In ihrem Spielfilm »Tori und Lokita« werden die Brüder Dardenne sehr böse

  • Stefan Ripplinger
  • Lesedauer: 5 Min.
Tori (Pablo Schils) und Lokita (Joely Mbundu) haben sich auf der Flucht kennengelernt. Sie lassen einander nicht mehr los, weil sie nur so eine Chance zum Überleben haben.
Tori (Pablo Schils) und Lokita (Joely Mbundu) haben sich auf der Flucht kennengelernt. Sie lassen einander nicht mehr los, weil sie nur so eine Chance zum Überleben haben.

Das Kino der Brüder Jean-Pierre und Luc Dardenne handelt von der Unsolidarität. Seit ihrem Spielfilm »Das Versprechen« (1996) zeigen sie, wie Unterdrückte andere Unterdrückte – ob aus Zwang, Stumpfheit oder Gier – verraten und verkaufen. So zertrümmern die Regisseure die Illusion, wer Not leidet, müsste die der andern spüren können und sie deshalb lindern wollen.

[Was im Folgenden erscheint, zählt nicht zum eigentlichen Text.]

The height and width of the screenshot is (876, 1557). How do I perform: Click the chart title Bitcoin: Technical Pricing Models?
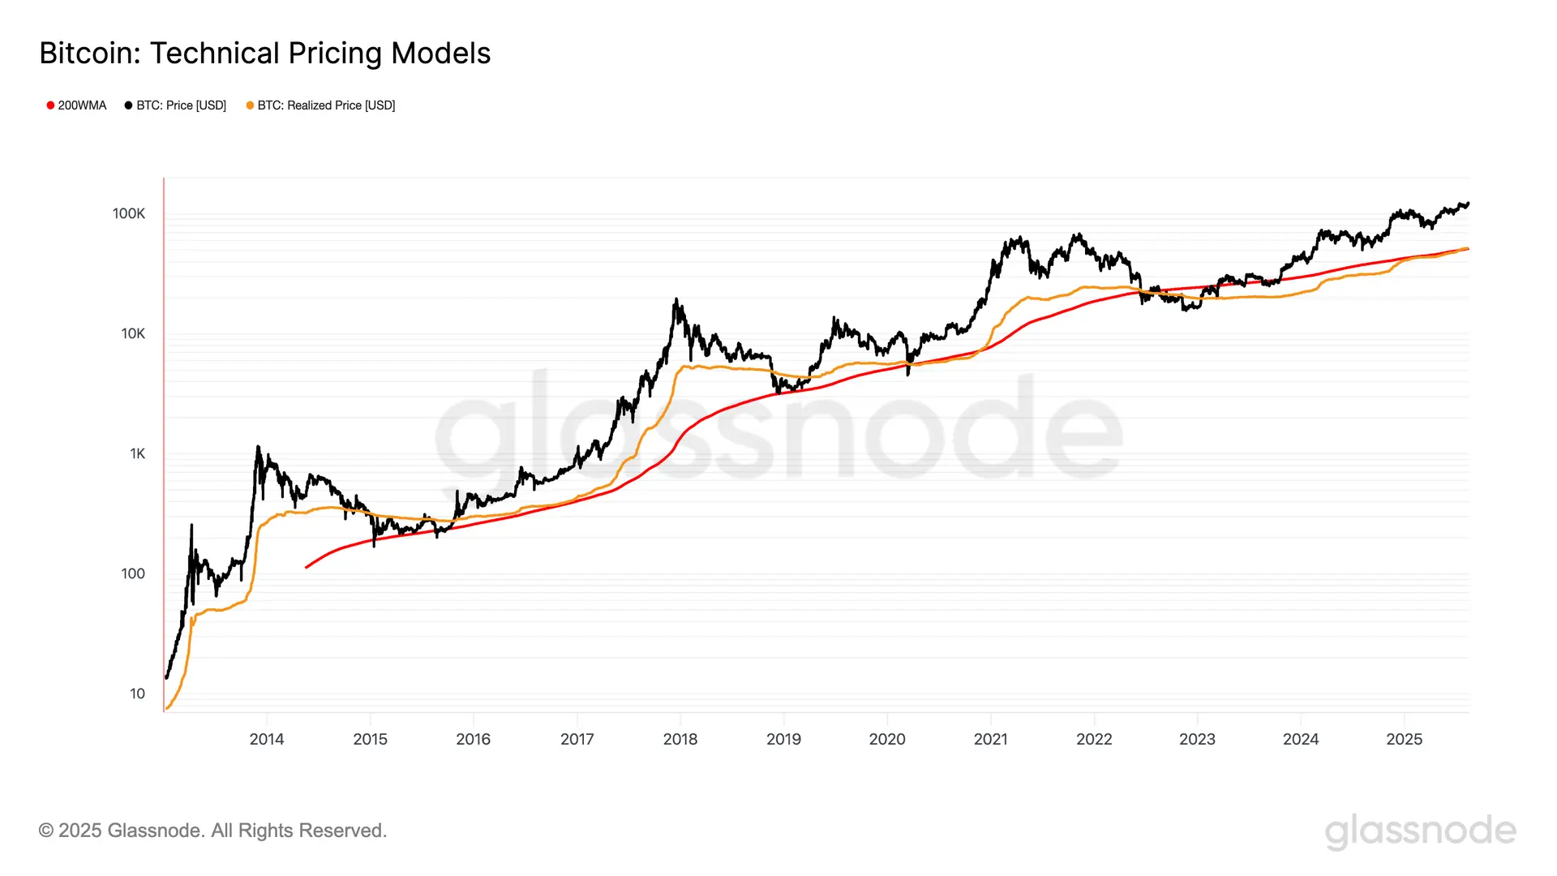(x=265, y=54)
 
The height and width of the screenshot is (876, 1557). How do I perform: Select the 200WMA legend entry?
(x=76, y=105)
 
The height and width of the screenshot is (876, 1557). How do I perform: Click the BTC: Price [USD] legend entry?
(x=175, y=105)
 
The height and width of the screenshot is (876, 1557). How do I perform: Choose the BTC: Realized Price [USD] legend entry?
(x=320, y=105)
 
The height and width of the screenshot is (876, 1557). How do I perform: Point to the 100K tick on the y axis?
(x=129, y=213)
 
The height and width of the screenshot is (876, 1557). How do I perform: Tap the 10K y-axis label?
(x=133, y=333)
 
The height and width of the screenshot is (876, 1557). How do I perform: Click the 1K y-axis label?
(x=137, y=453)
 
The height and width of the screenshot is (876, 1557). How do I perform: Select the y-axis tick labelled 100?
(x=133, y=573)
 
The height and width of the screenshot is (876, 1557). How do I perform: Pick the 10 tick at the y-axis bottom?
(x=137, y=694)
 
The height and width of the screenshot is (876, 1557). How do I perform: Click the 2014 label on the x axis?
(x=267, y=739)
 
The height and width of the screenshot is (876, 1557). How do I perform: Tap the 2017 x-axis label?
(x=577, y=739)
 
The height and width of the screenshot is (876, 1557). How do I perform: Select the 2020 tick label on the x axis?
(x=887, y=739)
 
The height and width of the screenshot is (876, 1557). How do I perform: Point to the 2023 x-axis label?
(x=1197, y=739)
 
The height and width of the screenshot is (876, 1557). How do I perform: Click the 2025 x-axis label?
(x=1404, y=739)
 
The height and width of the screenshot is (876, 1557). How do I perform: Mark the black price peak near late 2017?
(x=676, y=299)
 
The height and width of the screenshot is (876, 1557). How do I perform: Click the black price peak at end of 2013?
(x=258, y=447)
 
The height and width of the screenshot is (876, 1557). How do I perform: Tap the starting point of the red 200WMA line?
(x=307, y=567)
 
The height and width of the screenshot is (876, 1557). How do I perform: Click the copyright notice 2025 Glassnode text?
(x=212, y=831)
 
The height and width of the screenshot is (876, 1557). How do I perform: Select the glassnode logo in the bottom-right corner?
(x=1420, y=832)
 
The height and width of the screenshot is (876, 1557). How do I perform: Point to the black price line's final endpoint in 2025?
(x=1468, y=204)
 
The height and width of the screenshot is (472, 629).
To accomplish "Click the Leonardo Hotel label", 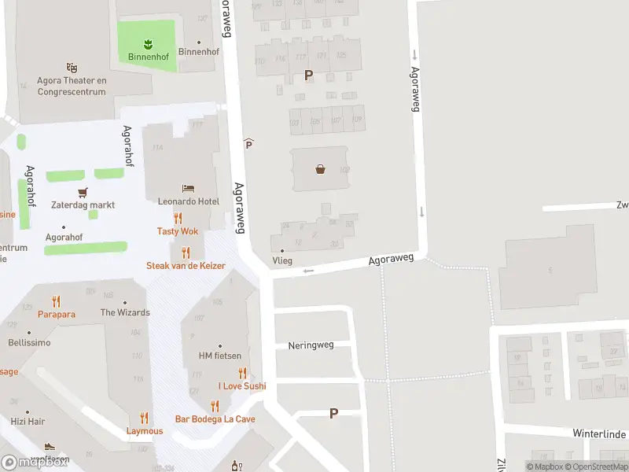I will pos(188,201).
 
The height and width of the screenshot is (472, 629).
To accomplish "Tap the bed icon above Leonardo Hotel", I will pos(188,188).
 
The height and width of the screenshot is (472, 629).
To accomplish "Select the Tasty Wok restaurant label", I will pos(178,231).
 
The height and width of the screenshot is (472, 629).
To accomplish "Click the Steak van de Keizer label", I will pos(186,266).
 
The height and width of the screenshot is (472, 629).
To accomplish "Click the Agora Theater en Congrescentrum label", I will pos(72,86).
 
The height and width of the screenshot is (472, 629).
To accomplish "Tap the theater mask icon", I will pos(72,68).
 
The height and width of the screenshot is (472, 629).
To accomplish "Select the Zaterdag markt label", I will pos(83,205).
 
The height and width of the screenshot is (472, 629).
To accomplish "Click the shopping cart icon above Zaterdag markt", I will pos(83,191).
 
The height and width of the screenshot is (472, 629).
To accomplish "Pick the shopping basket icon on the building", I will pos(321,168).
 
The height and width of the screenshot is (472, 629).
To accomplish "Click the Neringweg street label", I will pos(311,345).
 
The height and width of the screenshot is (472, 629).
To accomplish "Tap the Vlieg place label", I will pos(281,260).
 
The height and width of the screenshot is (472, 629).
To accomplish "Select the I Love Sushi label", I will pos(242,386).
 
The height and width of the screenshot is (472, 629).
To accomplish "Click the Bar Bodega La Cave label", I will pos(215,419).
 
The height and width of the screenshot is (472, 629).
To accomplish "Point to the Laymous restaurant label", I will pos(145,431).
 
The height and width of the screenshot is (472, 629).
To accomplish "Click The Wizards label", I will pos(125,312).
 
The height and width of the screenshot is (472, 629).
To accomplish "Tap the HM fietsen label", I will pos(219,356).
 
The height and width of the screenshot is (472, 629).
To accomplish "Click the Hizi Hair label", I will pos(28,422).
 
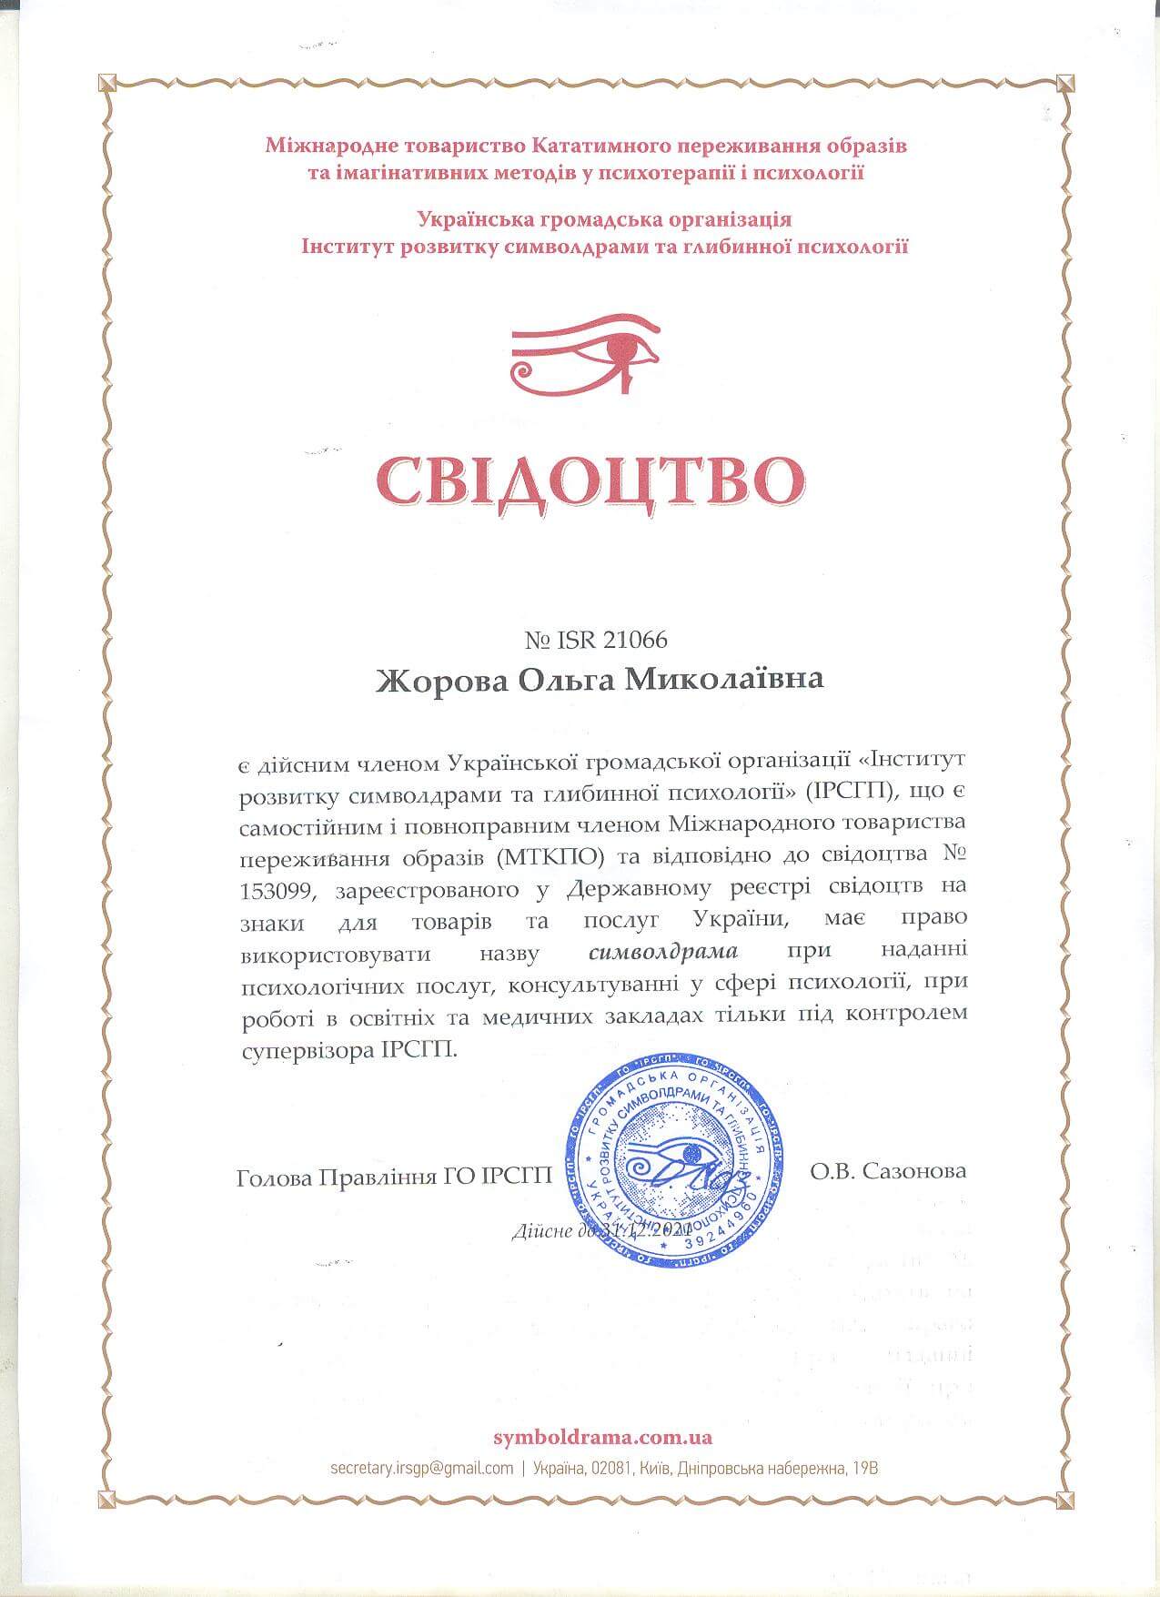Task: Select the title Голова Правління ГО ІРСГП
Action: tap(394, 1178)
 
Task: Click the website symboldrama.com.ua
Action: tap(602, 1438)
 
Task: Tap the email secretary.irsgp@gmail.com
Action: tap(422, 1468)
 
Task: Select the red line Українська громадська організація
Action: tap(603, 219)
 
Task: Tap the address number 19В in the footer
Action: tap(864, 1468)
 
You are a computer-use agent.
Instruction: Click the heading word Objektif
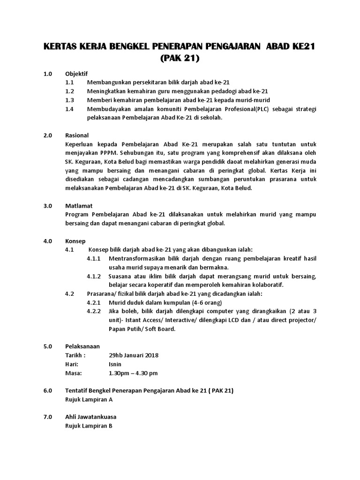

Von »Der Sohn« (2002) einmal abgesehen, folgen alle ihre Filme diesem Muster, auch der jüngste, »Tori und Lokita«, obwohl er manchmal die solidarische mit der unsolidarischen Geste abwiegt: Als der kleine Tori (Pablo Schils) für eine Überweisung nach Afrika die Unterschrift eines Erwachsenen braucht, wiegelt ihn ein afrikanischer Herr ab, während ein anderer einwilligt. Als unsolidarisch mit ihm und dem Mädchen Lokita (Joely Mbundu), den beiden Flüchtlingskindern, erweisen sich nicht nur die Europäische Union, der belgische Staat, ein Schleuser und die Familien der beiden, sondern auch der Dealer, der sie Drogen verkaufen lässt und Lokita zu sexuellen Diensten zwingt. Dieser Dealer (Alban Ukaj) ist kein fetter Pate, sondern arbeitet als Koch. Während er in seiner stickigen Küche den Kindern Befehle erteilt, hageln auf ihn selbst Befehle ein. »Wo bleiben die Schnitzel für Tisch drei?« Ohne dass wir je erfahren, wie der fiese Koch wurde, was er ist, ahnen wir zumindest, dass er, wie es bei The Who (»Substitute«) heißt, mit einem »Plastiklöffel im Mund« auf die Welt kam.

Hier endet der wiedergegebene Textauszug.